EXERCISE INSTRUCTIONS:
Among the records below, find each line that includes the string "Viewport" and copy it.

GIVEN RECORDS:
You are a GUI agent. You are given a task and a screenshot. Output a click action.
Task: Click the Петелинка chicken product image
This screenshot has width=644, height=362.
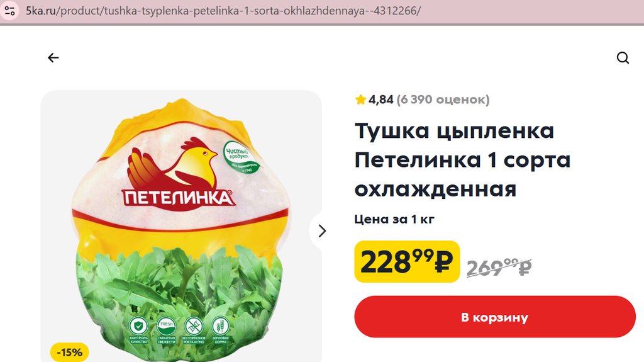[181, 226]
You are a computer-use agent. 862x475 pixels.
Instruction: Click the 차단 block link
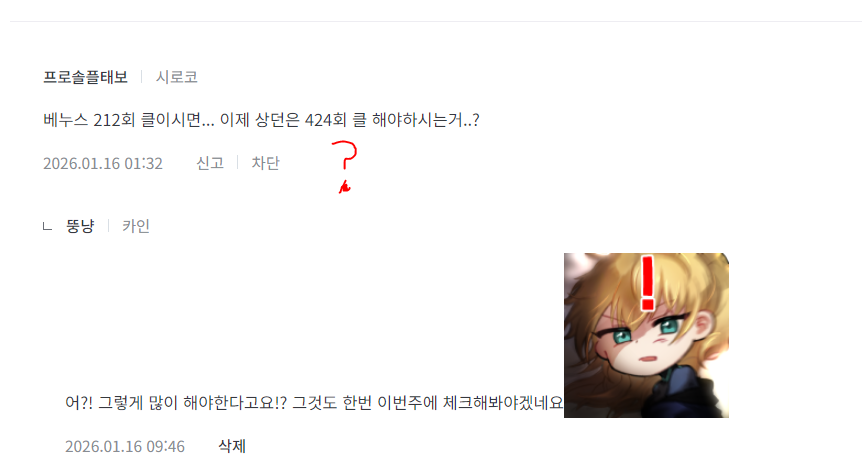(x=266, y=163)
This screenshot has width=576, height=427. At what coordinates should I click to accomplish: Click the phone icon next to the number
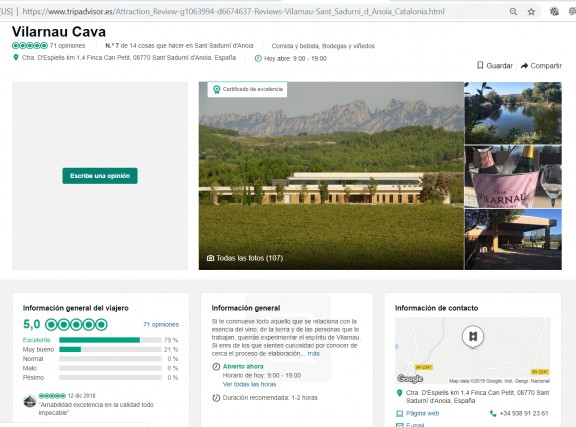pyautogui.click(x=493, y=413)
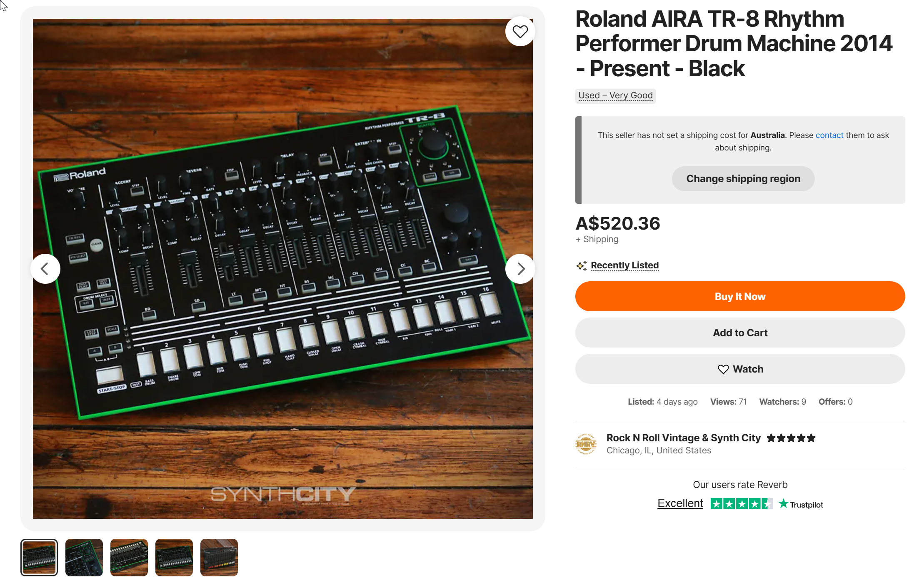Open the Excellent Trustpilot rating link
924x588 pixels.
tap(680, 503)
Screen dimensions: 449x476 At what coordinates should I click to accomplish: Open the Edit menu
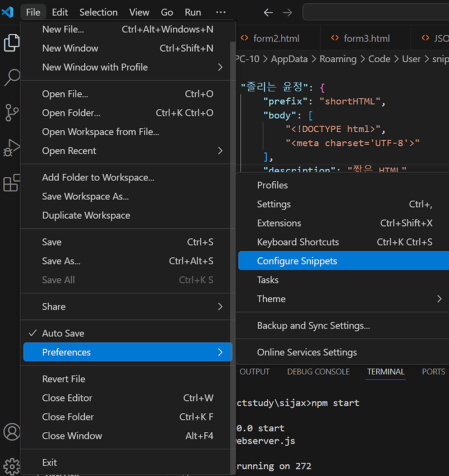point(59,12)
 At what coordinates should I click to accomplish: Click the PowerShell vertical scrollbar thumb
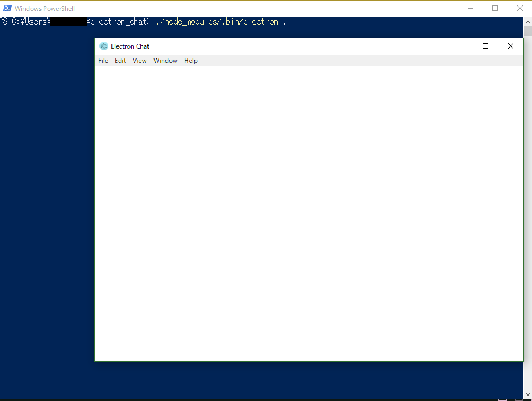(x=528, y=31)
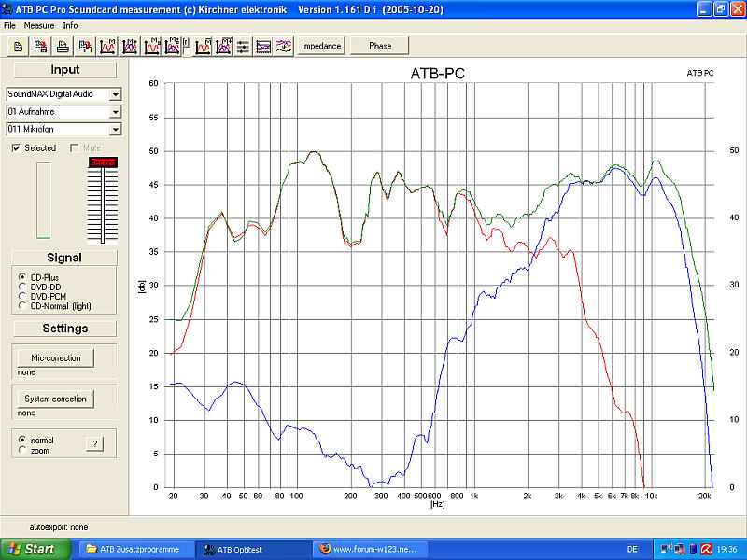The width and height of the screenshot is (747, 560).
Task: Open the ATB Zusatzprogramme folder in taskbar
Action: (138, 549)
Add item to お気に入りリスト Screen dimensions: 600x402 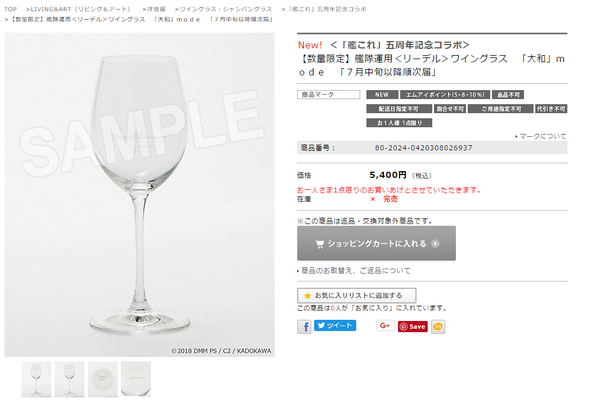357,296
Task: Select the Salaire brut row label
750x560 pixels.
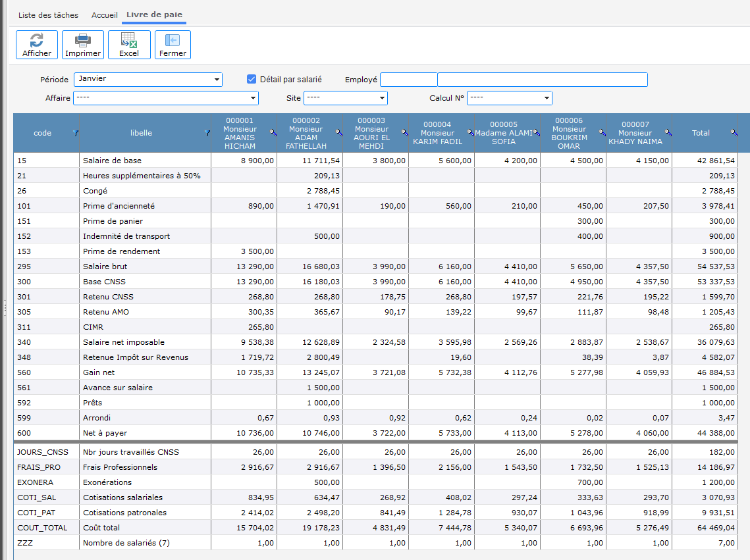Action: pos(105,267)
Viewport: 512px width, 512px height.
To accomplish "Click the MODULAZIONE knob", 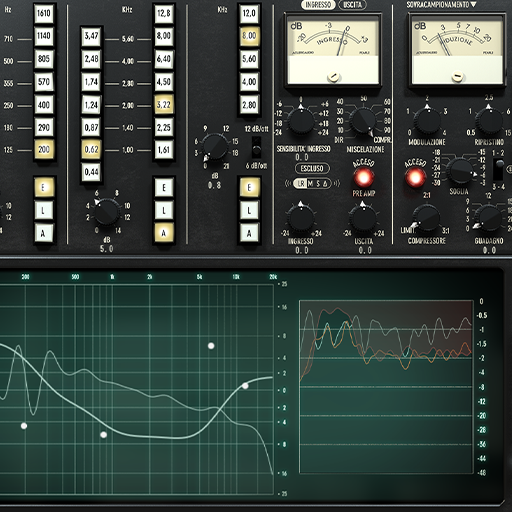I will click(x=427, y=121).
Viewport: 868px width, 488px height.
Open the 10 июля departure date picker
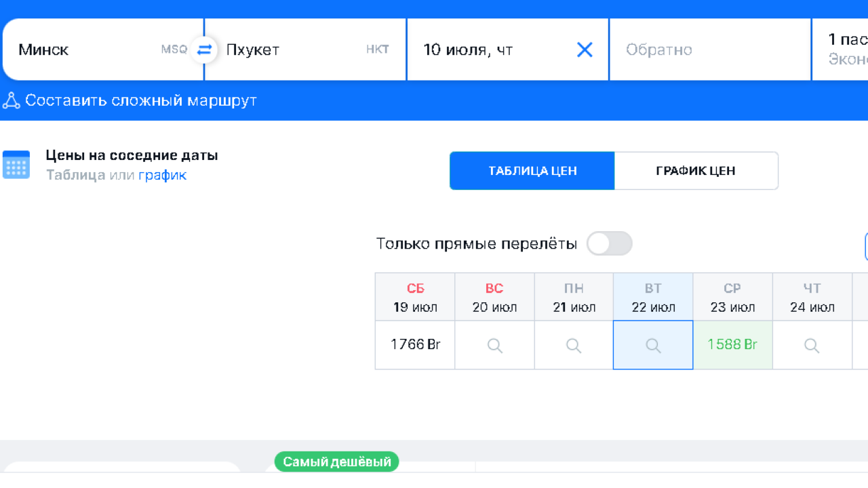488,49
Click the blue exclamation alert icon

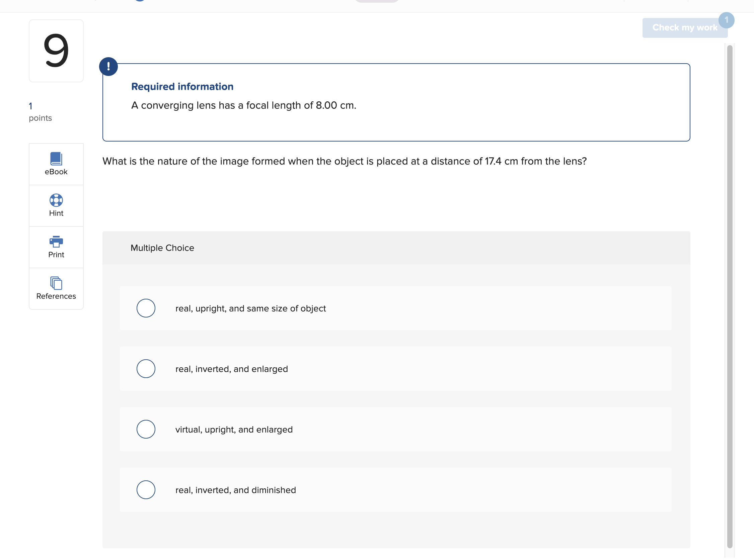pyautogui.click(x=108, y=66)
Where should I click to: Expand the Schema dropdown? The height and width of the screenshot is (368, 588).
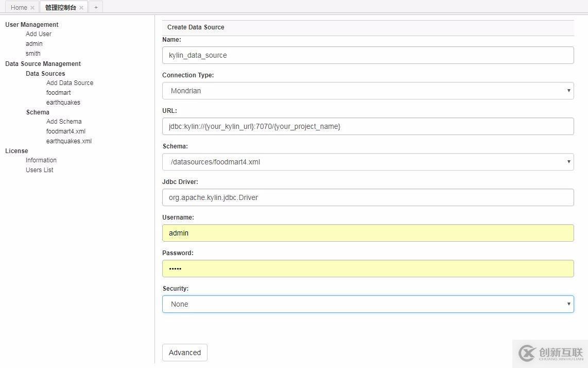[x=368, y=162]
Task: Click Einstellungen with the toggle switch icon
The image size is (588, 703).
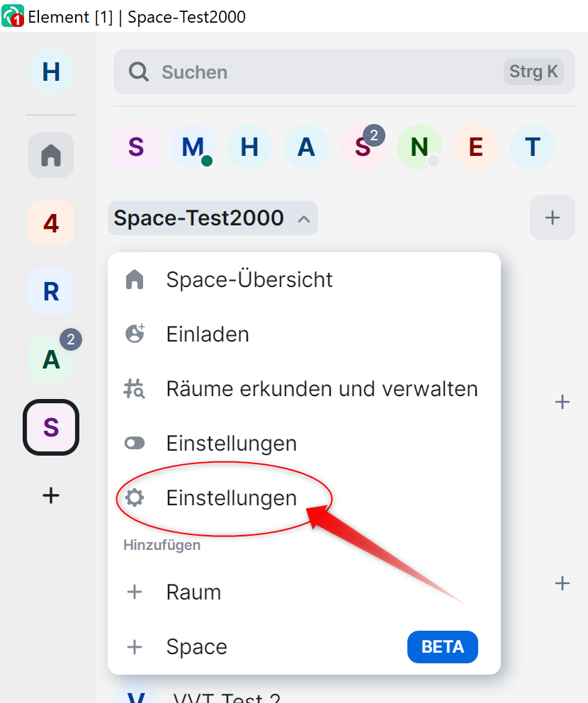Action: (x=231, y=444)
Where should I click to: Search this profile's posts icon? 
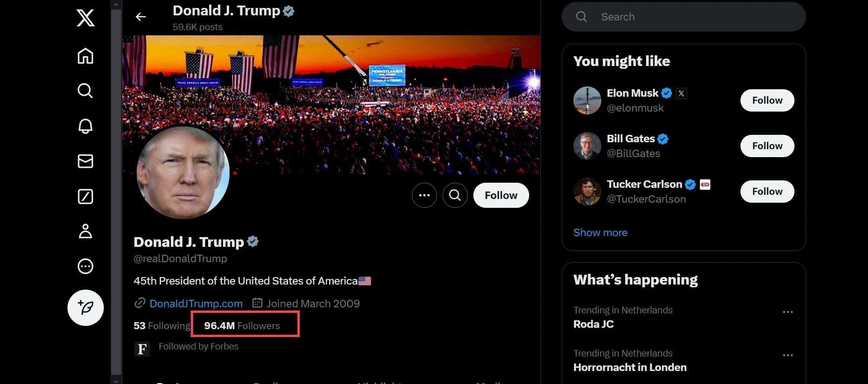point(455,195)
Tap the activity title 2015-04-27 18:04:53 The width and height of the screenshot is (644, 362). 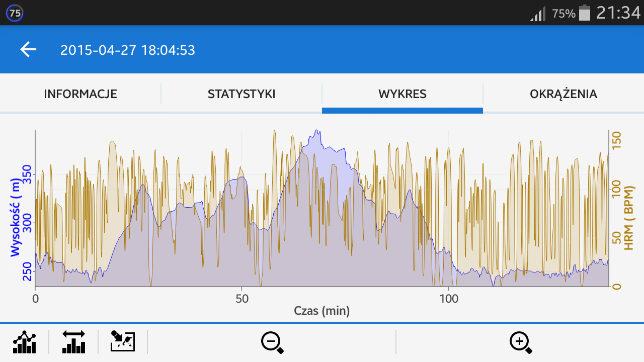(x=128, y=50)
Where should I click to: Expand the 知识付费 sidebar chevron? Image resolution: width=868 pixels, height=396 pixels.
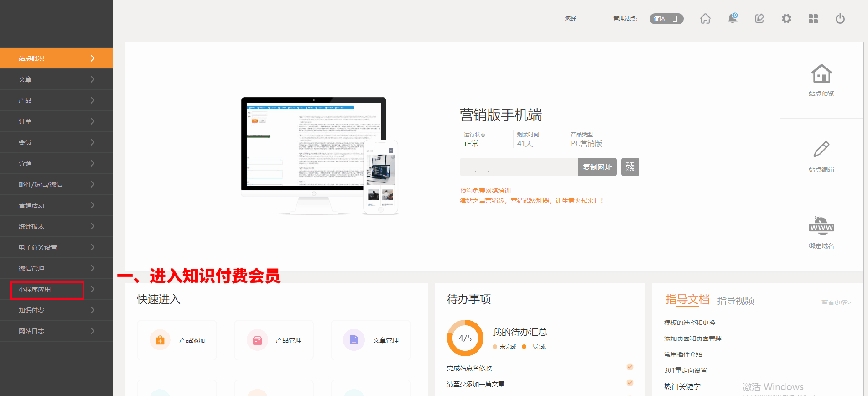click(x=93, y=310)
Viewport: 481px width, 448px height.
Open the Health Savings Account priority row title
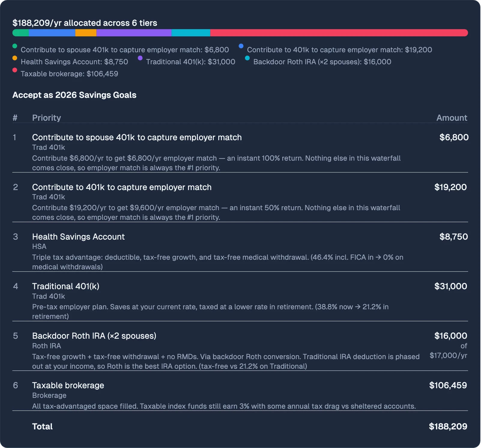click(x=78, y=237)
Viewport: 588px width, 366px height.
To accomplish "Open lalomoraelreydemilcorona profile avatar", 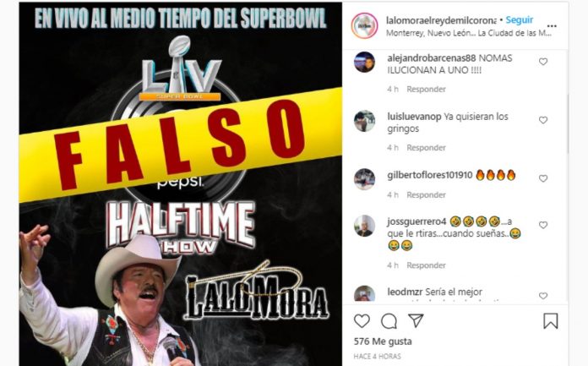I will pos(364,26).
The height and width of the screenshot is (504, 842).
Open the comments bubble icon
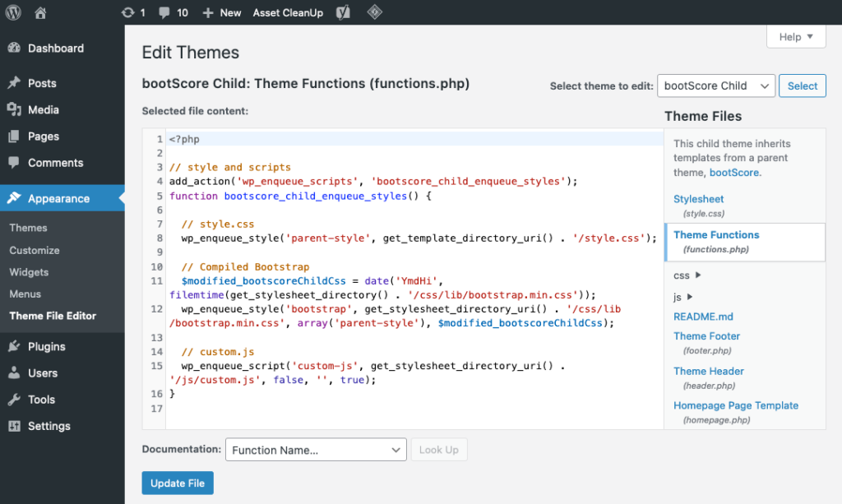164,12
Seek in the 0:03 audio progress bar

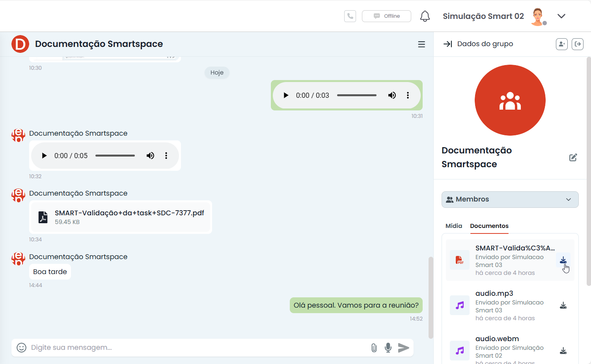coord(356,95)
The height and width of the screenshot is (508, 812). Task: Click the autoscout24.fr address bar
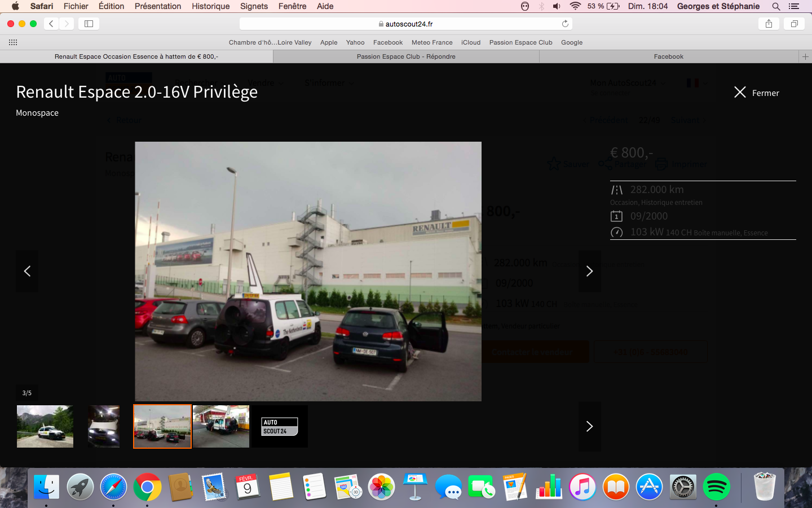[406, 24]
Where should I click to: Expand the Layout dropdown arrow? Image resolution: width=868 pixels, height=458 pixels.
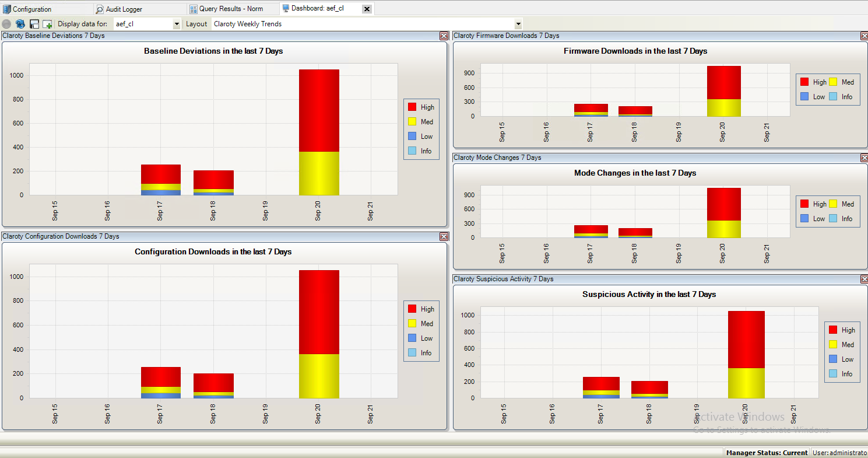pyautogui.click(x=518, y=24)
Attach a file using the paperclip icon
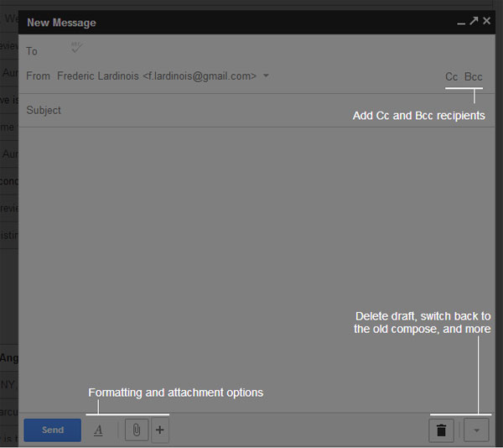Screen dimensions: 503x448 point(137,430)

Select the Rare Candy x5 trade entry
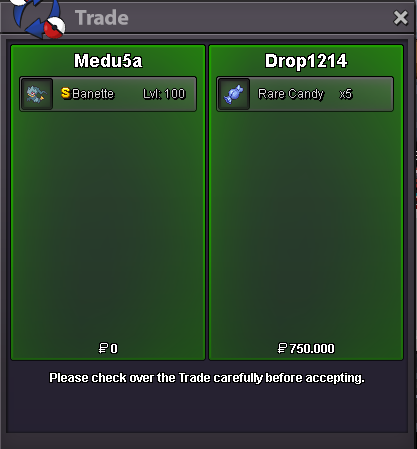tap(305, 94)
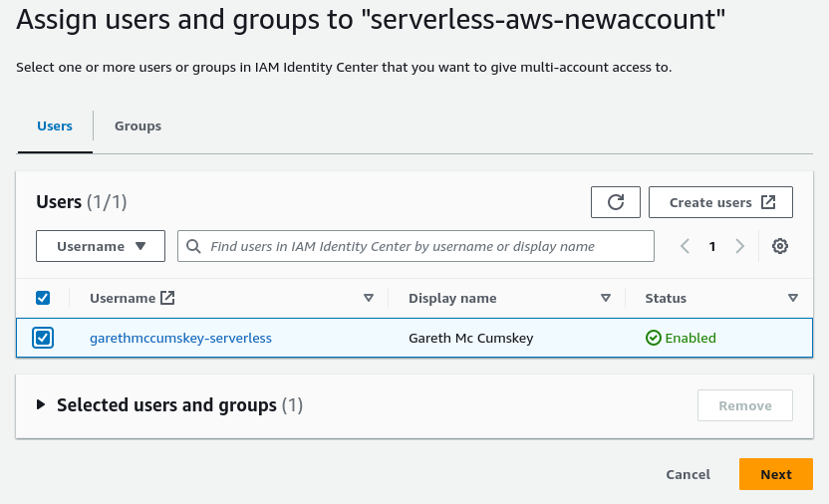Open the Username filter dropdown

(x=101, y=246)
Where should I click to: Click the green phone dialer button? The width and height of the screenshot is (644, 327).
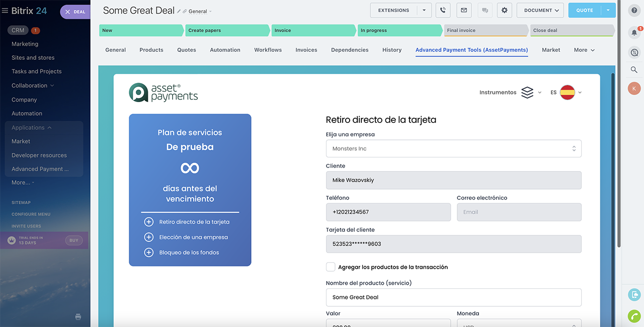[634, 316]
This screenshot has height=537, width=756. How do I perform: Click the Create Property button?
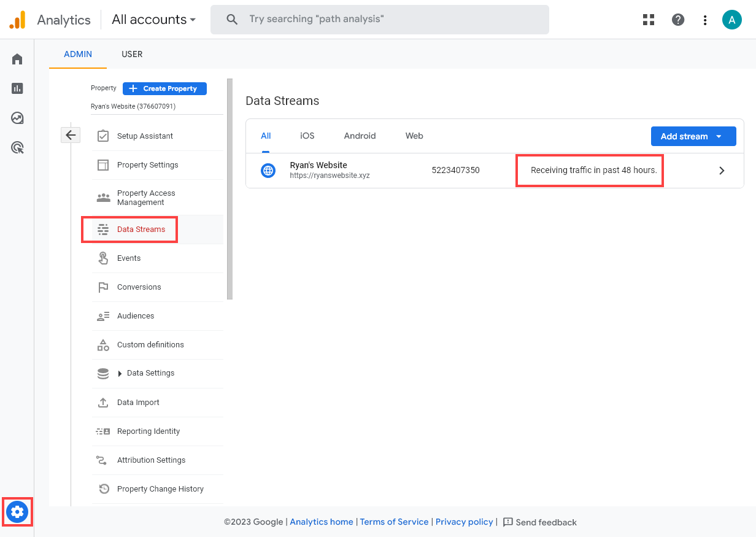[x=164, y=88]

TASK RESULT:
Viewport: 512px width, 512px height.
Viewport: 868px width, 488px height.
Viewport: 481px width, 448px height.
Viewport: 588px width, 366px height.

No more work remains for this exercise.